3.2. Limitations of Subcycling

Subcycling is currently incompatible either in whole or in part with many other capabilities. The capabilities that have incompatibility with subcycling include but may not be limited to the following:

  • Subcycling is incompatible with most capabilities that require an auxiliary region. This include representative volume elements (RVE), Gemini coupling, and multi-procedure analysis coupled via hand-offs or solution control.

  • Subcycling currently does not work with implicit dynamics, implicit statics, or modal analysis.

  • Subcycling is currently not compatible with rigid bodies.

  • Subcycling is incompatible with any critical time step computation method other than the default element based time step calculation. This includes nodal based and Lanczos algorithm based time step computation methods.

Additionally several capabilities will not function correctly if that capability is operating at or near the boundary between the coarse and fine region. If such a capability is included in the subcycling analysis and that capability happens to cross the coarse/fine boundary, accuracy and stability problems may result. The capabilities known to be have restrictions when used with subcycling include but may not be limited to:

  • Element death near the subcycling boundary may not be able to correctly determine when a node shared between the two regions goes inactive (leading to accuracy and stability issues).
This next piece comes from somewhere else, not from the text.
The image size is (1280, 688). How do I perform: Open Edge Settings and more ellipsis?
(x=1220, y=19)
  • Contact between any surface in the fine region and any surface in the coarse region cannot be evaluated.

  • Methods that define a force from an external load (such as CTH) can only be coupled to the deformation of the coarse.
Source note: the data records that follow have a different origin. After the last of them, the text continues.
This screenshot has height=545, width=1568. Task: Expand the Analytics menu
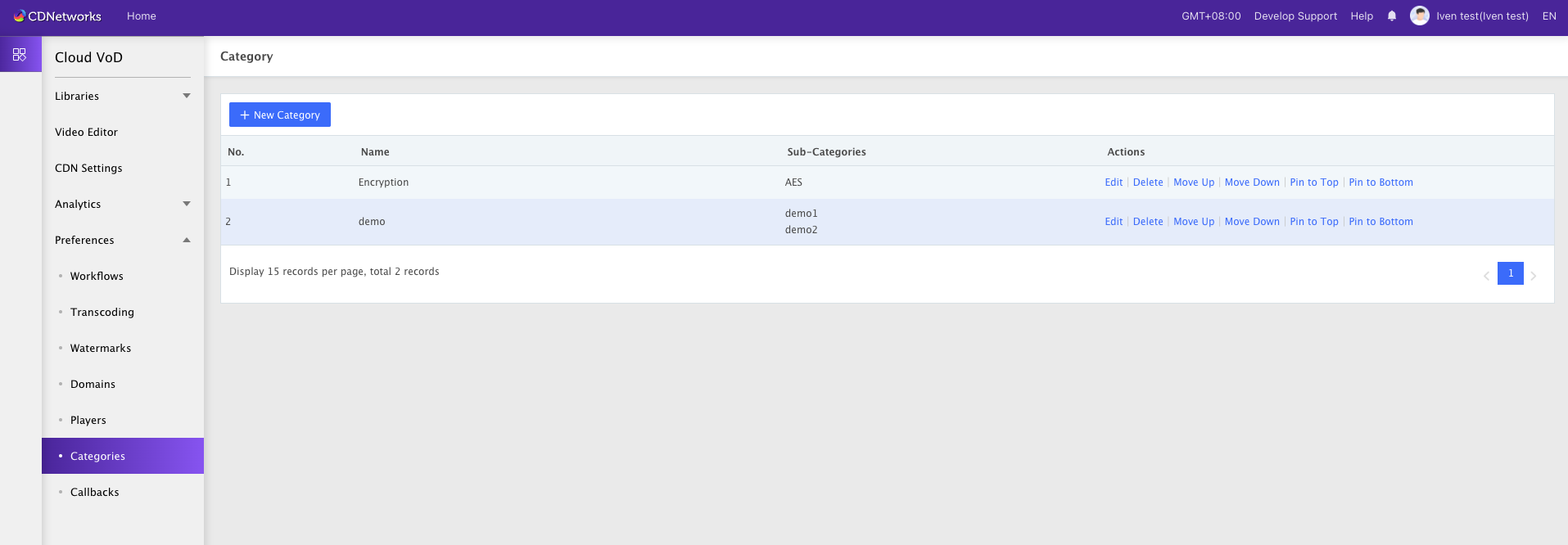pyautogui.click(x=122, y=204)
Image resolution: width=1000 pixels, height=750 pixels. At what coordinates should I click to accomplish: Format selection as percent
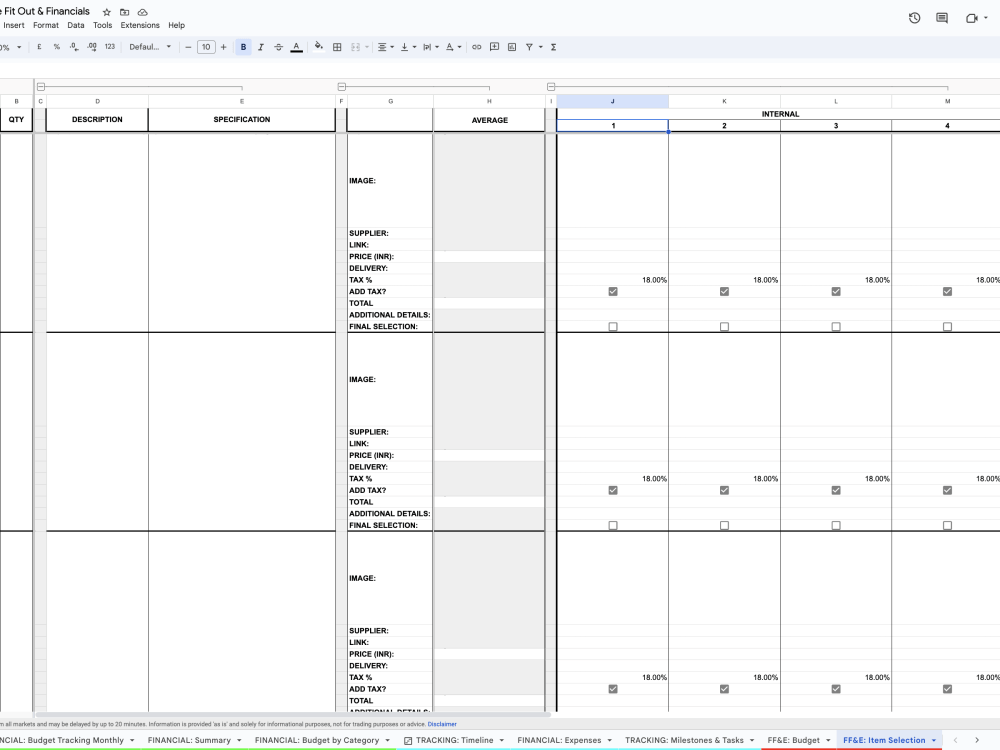tap(55, 46)
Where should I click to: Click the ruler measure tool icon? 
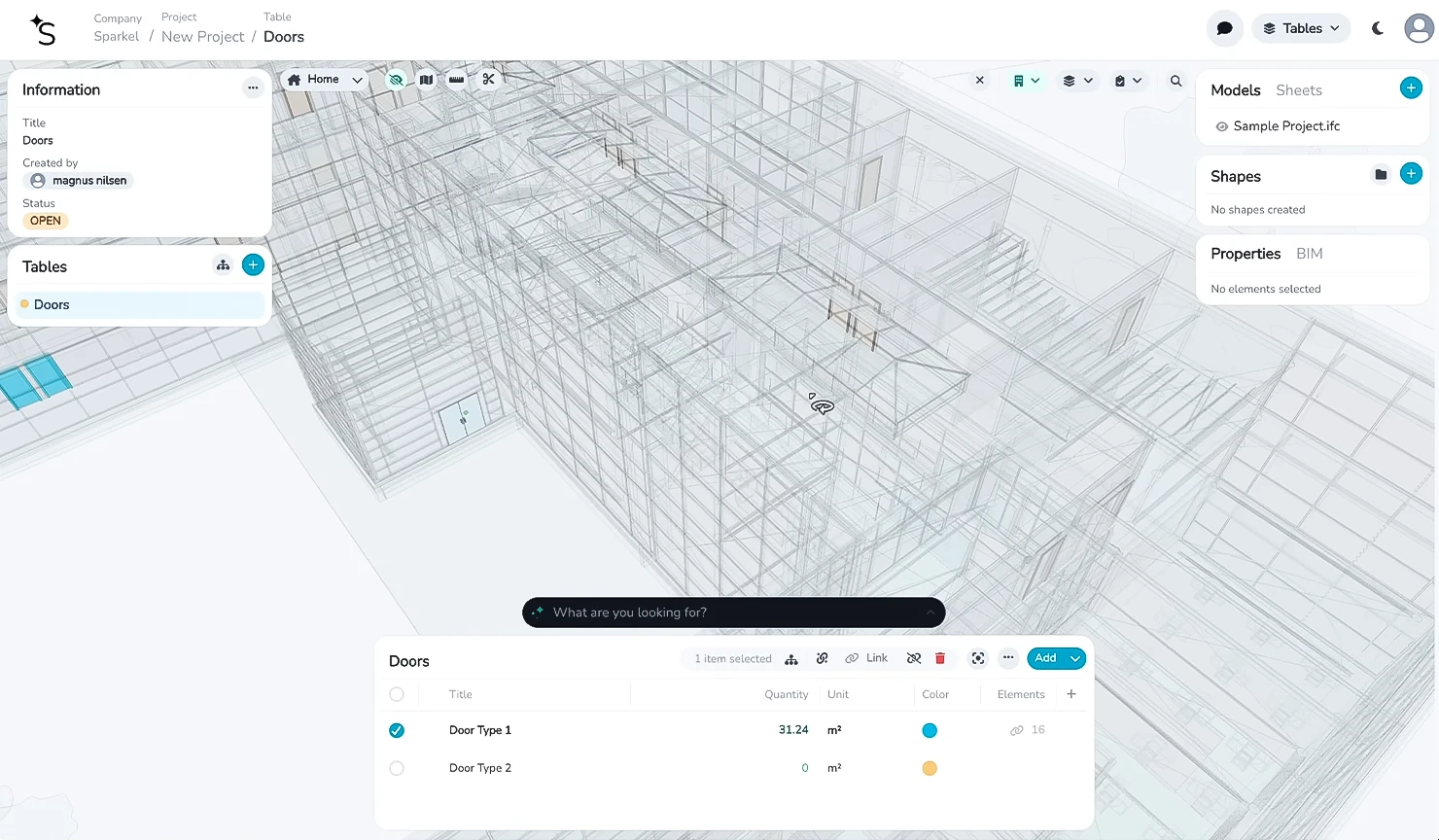(x=456, y=80)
  • No non-local element or boundary condition can span the coarse to the fine boundary. This includes nodal based tetrahedra, MPCs, Spot Welds, Super Elements, Cylindrical Joints, and the J-Integral computation.

  • Nodal output quantities at the coarse to fine boundary may not be displayed properly in plot files. Contributions to quantities such as nodal force may exist in both the fine and coarse region and the outputs would need to be summed from both.